== GIVEN PASSAGE ==

Dumnagual III (, died c. 760) was a king of Strathclyde in the mid-eighth century (probably 754–760). According to the Harleian genealogies, he was the son of Teudebur, one of his predecessors.

According to Symeon of Durham, his kingdom was invaded by both King Óengus I of the Picts and King Eadberht of Northumbria. The same source indicates that on August 1, 756, they arrived at Alt Clut (Dumbarton Rock, Dumnagual's capital) and obtained the homage of the Britons. However, nine days later, the Northumbrian king's army was destroyed while Eadberht was leading it between "Ouania" and "Niwanbirig", probably meaning "Govan" and "Anglian Northumbria". Dumnagual is usually regarded as the king of Alt Clut in the period, but it has also been suggested that the destroyer of the Northumbrian army was Óengus. Phillimore's reconstruction of the Annales Cambriae puts Dumnagual's death in battle at 760. It is thought likely that the territory of Alt Clut remained under Pictish or joint Pictish and English control in the years following his death. Dumnagual is the last British king of Alt Clut to be known as anything more than a name until the later ninth century.

References

 Anderson, Alan Orr, Scottish Annals from English Chroniclers: AD 500–1286, (London, 1908), republished, Marjorie Anderson (ed.) (Stamford, 1991)

===
== TASK DATA ==

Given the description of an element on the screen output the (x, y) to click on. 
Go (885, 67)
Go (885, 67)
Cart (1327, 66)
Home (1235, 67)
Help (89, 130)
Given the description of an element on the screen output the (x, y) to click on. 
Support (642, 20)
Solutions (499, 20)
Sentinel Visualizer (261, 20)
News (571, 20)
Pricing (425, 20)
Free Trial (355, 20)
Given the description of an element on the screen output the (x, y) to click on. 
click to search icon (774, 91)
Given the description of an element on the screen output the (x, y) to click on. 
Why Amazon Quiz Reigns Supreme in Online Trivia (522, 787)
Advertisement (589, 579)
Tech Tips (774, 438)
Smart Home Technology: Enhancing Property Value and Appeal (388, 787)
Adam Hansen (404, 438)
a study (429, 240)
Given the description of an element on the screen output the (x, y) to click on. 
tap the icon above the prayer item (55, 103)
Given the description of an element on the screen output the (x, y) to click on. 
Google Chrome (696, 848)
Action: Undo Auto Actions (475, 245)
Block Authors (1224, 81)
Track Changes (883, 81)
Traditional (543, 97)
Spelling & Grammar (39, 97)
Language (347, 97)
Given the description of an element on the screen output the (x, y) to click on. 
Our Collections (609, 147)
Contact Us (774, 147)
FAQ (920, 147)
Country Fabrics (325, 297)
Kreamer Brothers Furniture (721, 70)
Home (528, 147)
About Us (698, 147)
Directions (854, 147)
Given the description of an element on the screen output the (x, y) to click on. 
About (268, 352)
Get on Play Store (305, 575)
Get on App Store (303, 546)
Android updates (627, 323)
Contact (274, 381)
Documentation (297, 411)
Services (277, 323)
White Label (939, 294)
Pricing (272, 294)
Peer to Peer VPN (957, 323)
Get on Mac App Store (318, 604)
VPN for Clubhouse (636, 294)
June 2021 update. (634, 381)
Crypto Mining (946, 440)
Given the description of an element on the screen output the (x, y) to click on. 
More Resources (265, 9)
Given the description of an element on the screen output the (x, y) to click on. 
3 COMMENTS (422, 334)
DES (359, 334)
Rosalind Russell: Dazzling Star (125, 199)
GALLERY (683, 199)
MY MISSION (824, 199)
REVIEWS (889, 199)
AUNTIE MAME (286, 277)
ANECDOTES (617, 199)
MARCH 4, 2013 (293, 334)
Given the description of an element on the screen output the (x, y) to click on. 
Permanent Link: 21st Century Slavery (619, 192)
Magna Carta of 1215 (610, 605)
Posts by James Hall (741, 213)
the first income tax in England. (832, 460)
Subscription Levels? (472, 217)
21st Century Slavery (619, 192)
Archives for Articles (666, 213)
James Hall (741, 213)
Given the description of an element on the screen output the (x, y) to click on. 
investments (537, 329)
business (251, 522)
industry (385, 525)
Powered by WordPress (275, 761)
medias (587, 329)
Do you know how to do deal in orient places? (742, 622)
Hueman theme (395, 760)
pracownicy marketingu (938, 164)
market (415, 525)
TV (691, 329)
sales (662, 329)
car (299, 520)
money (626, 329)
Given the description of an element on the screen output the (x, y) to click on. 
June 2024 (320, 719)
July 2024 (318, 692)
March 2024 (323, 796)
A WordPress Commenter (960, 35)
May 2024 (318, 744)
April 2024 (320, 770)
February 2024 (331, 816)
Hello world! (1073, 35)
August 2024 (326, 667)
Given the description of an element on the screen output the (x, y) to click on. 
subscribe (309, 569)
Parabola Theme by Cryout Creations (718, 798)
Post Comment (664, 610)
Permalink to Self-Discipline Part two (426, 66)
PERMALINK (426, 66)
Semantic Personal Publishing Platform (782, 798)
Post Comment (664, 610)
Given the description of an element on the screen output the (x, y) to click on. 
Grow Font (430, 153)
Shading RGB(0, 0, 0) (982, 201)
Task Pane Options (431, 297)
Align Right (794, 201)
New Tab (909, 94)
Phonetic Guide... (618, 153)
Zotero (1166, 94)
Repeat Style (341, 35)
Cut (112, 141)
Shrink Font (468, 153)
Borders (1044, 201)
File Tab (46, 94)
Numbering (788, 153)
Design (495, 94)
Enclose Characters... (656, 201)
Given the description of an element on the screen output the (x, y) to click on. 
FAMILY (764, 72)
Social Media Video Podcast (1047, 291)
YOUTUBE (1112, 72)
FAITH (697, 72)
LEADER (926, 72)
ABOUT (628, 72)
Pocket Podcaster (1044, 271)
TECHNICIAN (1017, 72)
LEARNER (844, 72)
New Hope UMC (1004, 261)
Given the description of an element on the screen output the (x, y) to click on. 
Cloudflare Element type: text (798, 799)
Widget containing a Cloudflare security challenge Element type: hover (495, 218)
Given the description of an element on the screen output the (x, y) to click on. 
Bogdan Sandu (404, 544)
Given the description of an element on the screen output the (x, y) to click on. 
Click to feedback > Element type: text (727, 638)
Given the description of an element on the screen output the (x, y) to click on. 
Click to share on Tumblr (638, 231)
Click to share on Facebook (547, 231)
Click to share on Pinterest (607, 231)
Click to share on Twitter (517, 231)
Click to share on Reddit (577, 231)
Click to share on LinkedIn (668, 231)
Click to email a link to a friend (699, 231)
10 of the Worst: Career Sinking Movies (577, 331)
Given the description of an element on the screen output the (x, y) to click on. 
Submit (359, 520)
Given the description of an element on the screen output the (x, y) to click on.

===

— GOALS —
1. In the passage on Dumnagual III, write out the part from "Dumnagual III (, died" to "of his predecessors." with "Strathclyde" switched to "Alt Clut".
2. Copy the rows verbatim, from the first line of the rows to the line with "FAQ (920, 147)", both included.

— WRITTEN ANSWERS —
1.
Dumnagual III (, died c. 760) was a king of Alt Clut in the mid-eighth century (probably 754–760). According to the Harleian genealogies, he was the son of Teudebur, one of his predecessors.

2.
Given the description of an element on the screen output the (x, y) to click on. 
Go (885, 67)
Go (885, 67)
Cart (1327, 66)
Home (1235, 67)
Help (89, 130)
Given the description of an element on the screen output the (x, y) to click on. 
Support (642, 20)
Solutions (499, 20)
Sentinel Visualizer (261, 20)
News (571, 20)
Pricing (425, 20)
Free Trial (355, 20)
Given the description of an element on the screen output the (x, y) to click on. 
click to search icon (774, 91)
Given the description of an element on the screen output the (x, y) to click on. 
Why Amazon Quiz Reigns Supreme in Online Trivia (522, 787)
Advertisement (589, 579)
Tech Tips (774, 438)
Smart Home Technology: Enhancing Property Value and Appeal (388, 787)
Adam Hansen (404, 438)
a study (429, 240)
Given the description of an element on the screen output the (x, y) to click on. 
tap the icon above the prayer item (55, 103)
Given the description of an element on the screen output the (x, y) to click on. 
Google Chrome (696, 848)
Action: Undo Auto Actions (475, 245)
Block Authors (1224, 81)
Track Changes (883, 81)
Traditional (543, 97)
Spelling & Grammar (39, 97)
Language (347, 97)
Given the description of an element on the screen output the (x, y) to click on. 
Our Collections (609, 147)
Contact Us (774, 147)
FAQ (920, 147)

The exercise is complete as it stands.